■ What you need to do
Set down the full listing exactly, character for character.

■ Supplied material
══════

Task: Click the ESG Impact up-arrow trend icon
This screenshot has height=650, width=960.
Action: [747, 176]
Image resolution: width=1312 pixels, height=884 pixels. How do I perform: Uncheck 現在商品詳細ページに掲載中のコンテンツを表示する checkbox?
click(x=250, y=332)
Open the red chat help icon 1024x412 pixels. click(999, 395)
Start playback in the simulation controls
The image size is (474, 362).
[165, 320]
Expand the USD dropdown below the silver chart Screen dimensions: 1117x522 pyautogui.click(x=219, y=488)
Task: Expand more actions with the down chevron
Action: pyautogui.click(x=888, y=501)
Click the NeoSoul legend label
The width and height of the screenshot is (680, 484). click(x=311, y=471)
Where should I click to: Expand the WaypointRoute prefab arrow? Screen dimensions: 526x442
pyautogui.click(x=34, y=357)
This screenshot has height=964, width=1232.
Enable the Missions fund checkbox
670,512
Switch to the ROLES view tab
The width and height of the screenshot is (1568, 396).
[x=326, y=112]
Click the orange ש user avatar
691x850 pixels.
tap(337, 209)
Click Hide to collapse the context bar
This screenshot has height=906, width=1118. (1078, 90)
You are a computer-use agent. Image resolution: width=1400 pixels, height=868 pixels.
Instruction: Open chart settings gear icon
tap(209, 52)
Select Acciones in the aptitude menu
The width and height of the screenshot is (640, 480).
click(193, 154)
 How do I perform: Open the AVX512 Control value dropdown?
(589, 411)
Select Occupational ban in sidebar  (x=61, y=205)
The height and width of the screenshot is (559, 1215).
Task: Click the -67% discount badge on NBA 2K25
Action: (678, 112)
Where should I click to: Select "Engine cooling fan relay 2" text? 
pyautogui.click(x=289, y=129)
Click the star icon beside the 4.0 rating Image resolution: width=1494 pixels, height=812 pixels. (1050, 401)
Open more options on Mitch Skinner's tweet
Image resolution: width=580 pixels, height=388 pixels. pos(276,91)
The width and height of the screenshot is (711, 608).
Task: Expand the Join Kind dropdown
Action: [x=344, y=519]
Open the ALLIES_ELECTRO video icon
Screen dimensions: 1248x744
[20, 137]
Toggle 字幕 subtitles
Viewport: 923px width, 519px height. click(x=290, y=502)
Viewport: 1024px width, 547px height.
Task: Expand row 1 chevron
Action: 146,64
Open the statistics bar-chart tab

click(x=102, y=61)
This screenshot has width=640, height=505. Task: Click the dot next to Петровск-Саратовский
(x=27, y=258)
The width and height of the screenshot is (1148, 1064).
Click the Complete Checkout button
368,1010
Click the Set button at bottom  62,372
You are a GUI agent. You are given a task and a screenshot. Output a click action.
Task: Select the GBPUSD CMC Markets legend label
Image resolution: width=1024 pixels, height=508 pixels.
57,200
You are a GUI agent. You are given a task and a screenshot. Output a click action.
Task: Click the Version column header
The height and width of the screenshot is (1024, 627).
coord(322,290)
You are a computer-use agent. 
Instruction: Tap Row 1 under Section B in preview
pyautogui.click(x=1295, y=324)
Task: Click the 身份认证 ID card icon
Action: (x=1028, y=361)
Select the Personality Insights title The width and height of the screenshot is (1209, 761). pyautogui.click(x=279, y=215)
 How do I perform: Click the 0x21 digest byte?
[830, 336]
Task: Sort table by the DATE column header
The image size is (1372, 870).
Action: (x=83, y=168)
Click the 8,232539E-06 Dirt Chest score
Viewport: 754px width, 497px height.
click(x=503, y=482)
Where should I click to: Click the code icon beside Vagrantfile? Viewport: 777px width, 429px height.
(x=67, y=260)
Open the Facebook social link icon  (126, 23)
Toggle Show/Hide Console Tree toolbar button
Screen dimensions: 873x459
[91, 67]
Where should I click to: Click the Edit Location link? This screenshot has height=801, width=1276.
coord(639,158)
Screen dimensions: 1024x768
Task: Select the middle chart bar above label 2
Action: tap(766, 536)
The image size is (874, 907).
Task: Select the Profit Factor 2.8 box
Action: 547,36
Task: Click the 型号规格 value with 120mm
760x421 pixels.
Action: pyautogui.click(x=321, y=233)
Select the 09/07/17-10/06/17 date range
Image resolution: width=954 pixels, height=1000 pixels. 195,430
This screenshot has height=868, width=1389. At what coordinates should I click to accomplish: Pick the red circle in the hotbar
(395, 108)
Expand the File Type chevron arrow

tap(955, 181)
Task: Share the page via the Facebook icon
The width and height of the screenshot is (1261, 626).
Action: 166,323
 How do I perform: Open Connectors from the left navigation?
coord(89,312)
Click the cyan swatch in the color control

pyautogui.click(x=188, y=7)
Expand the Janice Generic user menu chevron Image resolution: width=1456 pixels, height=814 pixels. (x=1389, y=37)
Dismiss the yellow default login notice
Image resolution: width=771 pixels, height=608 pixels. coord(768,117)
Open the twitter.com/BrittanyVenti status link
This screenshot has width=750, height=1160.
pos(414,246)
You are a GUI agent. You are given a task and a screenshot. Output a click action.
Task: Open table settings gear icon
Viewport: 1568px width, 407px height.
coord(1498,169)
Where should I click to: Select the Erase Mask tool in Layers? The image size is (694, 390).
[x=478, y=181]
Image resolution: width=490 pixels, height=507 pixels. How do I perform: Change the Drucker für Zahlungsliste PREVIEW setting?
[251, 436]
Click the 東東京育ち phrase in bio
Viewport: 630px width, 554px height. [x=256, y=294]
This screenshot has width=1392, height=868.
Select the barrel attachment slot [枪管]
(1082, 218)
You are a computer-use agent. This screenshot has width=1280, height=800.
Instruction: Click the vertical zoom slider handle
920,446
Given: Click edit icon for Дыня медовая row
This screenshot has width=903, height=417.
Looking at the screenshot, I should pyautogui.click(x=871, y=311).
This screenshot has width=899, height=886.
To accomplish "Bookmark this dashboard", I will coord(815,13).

══════

■ Answer box
Task: Click the ESG Impact up-arrow trend icon
This screenshot has height=650, width=960.
Action: [747, 176]
Image resolution: width=1312 pixels, height=884 pixels. How do I perform: Uncheck 現在商品詳細ページに掲載中のコンテンツを表示する checkbox?
click(x=250, y=332)
Open the red chat help icon 1024x412 pixels. click(999, 395)
Start playback in the simulation controls
The image size is (474, 362).
[165, 320]
Expand the USD dropdown below the silver chart Screen dimensions: 1117x522 pyautogui.click(x=219, y=488)
Task: Expand more actions with the down chevron
Action: pyautogui.click(x=888, y=501)
Click the NeoSoul legend label
The width and height of the screenshot is (680, 484). click(x=311, y=471)
Where should I click to: Expand the WaypointRoute prefab arrow? Screen dimensions: 526x442
pyautogui.click(x=34, y=357)
This screenshot has height=964, width=1232.
Enable the Missions fund checkbox
670,512
Switch to the ROLES view tab
The width and height of the screenshot is (1568, 396).
[x=326, y=112]
Click the orange ש user avatar
691x850 pixels.
tap(337, 209)
Click Hide to collapse the context bar
This screenshot has height=906, width=1118. (1078, 90)
You are a computer-use agent. Image resolution: width=1400 pixels, height=868 pixels.
Instruction: Open chart settings gear icon
tap(209, 52)
Select Acciones in the aptitude menu
The width and height of the screenshot is (640, 480).
click(193, 154)
 How do I perform: Open the AVX512 Control value dropdown?
(589, 411)
Select Occupational ban in sidebar  (x=61, y=205)
The height and width of the screenshot is (559, 1215).
Task: Click the -67% discount badge on NBA 2K25
Action: (678, 112)
Where should I click to: Select "Engine cooling fan relay 2" text? 
pyautogui.click(x=289, y=129)
Click the star icon beside the 4.0 rating Image resolution: width=1494 pixels, height=812 pixels. (1050, 401)
Open more options on Mitch Skinner's tweet
Image resolution: width=580 pixels, height=388 pixels. pos(276,91)
The width and height of the screenshot is (711, 608).
Task: Expand the Join Kind dropdown
Action: [x=344, y=519]
Open the ALLIES_ELECTRO video icon
Screen dimensions: 1248x744
[20, 137]
Toggle 字幕 subtitles
Viewport: 923px width, 519px height. click(x=290, y=502)
Viewport: 1024px width, 547px height.
Task: Expand row 1 chevron
Action: 146,64
Open the statistics bar-chart tab

click(x=102, y=61)
This screenshot has width=640, height=505. Task: Click the dot next to Петровск-Саратовский
(x=27, y=258)
The width and height of the screenshot is (1148, 1064).
Click the Complete Checkout button
368,1010
Click the Set button at bottom  62,372
You are a GUI agent. You are given a task and a screenshot. Output a click action.
Task: Select the GBPUSD CMC Markets legend label
Image resolution: width=1024 pixels, height=508 pixels.
57,200
You are a GUI agent. You are given a task and a screenshot. Output a click action.
Task: Click the Version column header
The height and width of the screenshot is (1024, 627).
coord(322,290)
You are a computer-use agent. 
Instruction: Tap Row 1 under Section B in preview
pyautogui.click(x=1295, y=324)
Task: Click the 身份认证 ID card icon
Action: (x=1028, y=361)
Select the Personality Insights title The width and height of the screenshot is (1209, 761). pyautogui.click(x=279, y=215)
 How do I perform: Click the 0x21 digest byte?
[830, 336]
Task: Sort table by the DATE column header
The image size is (1372, 870).
Action: (x=83, y=168)
Click the 8,232539E-06 Dirt Chest score
Viewport: 754px width, 497px height.
click(x=503, y=482)
Where should I click to: Click the code icon beside Vagrantfile? Viewport: 777px width, 429px height.
(x=67, y=260)
Open the Facebook social link icon  (126, 23)
Toggle Show/Hide Console Tree toolbar button
Screen dimensions: 873x459
[91, 67]
Where should I click to: Click the Edit Location link? This screenshot has height=801, width=1276.
coord(639,158)
Screen dimensions: 1024x768
Task: Select the middle chart bar above label 2
Action: tap(766, 536)
The image size is (874, 907).
Task: Select the Profit Factor 2.8 box
Action: 547,36
Task: Click the 型号规格 value with 120mm
760x421 pixels.
Action: pyautogui.click(x=321, y=233)
Select the 09/07/17-10/06/17 date range
Image resolution: width=954 pixels, height=1000 pixels. 195,430
This screenshot has height=868, width=1389. At what coordinates should I click to accomplish: Pick the red circle in the hotbar
(395, 108)
Expand the File Type chevron arrow

tap(955, 181)
Task: Share the page via the Facebook icon
The width and height of the screenshot is (1261, 626).
Action: 166,323
 How do I perform: Open Connectors from the left navigation?
coord(89,312)
Click the cyan swatch in the color control

pyautogui.click(x=188, y=7)
Expand the Janice Generic user menu chevron Image resolution: width=1456 pixels, height=814 pixels. (x=1389, y=37)
Dismiss the yellow default login notice
Image resolution: width=771 pixels, height=608 pixels. coord(768,117)
Open the twitter.com/BrittanyVenti status link
This screenshot has width=750, height=1160.
pos(414,246)
You are a GUI agent. You are given a task and a screenshot. Output a click action.
Task: Open table settings gear icon
Viewport: 1568px width, 407px height.
coord(1498,169)
Where should I click to: Select the Erase Mask tool in Layers? The image size is (694, 390).
[x=478, y=181]
Image resolution: width=490 pixels, height=507 pixels. How do I perform: Change the Drucker für Zahlungsliste PREVIEW setting?
[251, 436]
Click the 東東京育ち phrase in bio
Viewport: 630px width, 554px height. [x=256, y=294]
This screenshot has width=1392, height=868.
Select the barrel attachment slot [枪管]
(1082, 218)
You are a computer-use agent. This screenshot has width=1280, height=800.
Instruction: Click the vertical zoom slider handle
920,446
Given: Click edit icon for Дыня медовая row
This screenshot has width=903, height=417.
Looking at the screenshot, I should pyautogui.click(x=871, y=311).
This screenshot has width=899, height=886.
To accomplish "Bookmark this dashboard", I will coord(815,13).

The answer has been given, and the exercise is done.